La historia de Moacir Barbosa Nascimento: el "chivo expiatorio" del Maracanazo
El arquero de Brasil fue uno de los mejores de aquella época y por eso, ocupó el arco de la selección de su país durante la realización del Mundial de 1950. La derrota en la final lo marcó para siempre.
POR G.A.
El fútbol es sin lugar a dudas un deporte muy particular, porque permite vivir todo tipo de emociones en tan sólo 90 minutos, y tan poderoso es su lugar en el mundo, que a veces puede cegar a millones de personas y condenar a alguien por un mero resultado en una cancha.
Uno de aquellos "culpables" castigados por la opinión pública ha sido Moacir Barbosa Nascimento, un arquero brasileño que tuvo un rol importante en la disputa del Mundial realizado en su nación en 1950.
Barbosa era para aquella época el mejor arquero que tenía la "canarinha", de hecho, logró ocho títulos de liga con su club, el Vasco Da Gama, además de adjudicarse el Campeonato Sudamericano de 1949 (hoy llamada Copa América) que se jugó en Brasil, con lo cual se puede decir que el guardameta estaba en su mejor momento y con el Mundial "a la vuelta de la esquina".

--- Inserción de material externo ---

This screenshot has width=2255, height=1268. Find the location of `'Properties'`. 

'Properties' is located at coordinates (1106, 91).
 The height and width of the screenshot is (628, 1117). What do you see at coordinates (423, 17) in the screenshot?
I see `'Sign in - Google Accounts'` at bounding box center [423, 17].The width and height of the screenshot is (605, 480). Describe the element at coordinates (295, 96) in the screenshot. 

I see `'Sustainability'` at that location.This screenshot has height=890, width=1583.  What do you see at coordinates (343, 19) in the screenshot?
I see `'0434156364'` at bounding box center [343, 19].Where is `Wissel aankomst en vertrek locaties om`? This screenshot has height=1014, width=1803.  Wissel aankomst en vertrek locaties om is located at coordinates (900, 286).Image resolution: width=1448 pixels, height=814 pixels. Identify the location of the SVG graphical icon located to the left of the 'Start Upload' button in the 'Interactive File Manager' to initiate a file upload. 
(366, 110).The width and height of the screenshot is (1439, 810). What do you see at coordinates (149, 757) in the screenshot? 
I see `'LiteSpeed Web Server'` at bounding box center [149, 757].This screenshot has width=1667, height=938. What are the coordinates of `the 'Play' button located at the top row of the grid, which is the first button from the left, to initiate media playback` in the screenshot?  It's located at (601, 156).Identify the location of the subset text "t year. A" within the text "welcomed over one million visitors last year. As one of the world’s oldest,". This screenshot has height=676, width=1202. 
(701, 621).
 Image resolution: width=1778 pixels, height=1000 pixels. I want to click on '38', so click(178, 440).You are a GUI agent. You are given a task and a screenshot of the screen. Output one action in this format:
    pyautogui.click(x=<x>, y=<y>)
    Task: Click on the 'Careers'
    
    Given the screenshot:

El 24 de junio de 1950, Brasil debutó en la cita ecuménica, a la cual Argentina no asistió por serias diferencias con la Confederación de Fútbol de ese país, ante México y en una tarde memorable, los locales golearon por 4 a 0 con muy poco aporte de un seguro Nascimento.
Cuatro días más tarde, el rival de turno fue Suiza y en un reñido cotejo, empataron en dos goles y se llevaron una unidad cada uno, en un marcador que hizo prever que a futuro podría llegar una sorpresa desagradable.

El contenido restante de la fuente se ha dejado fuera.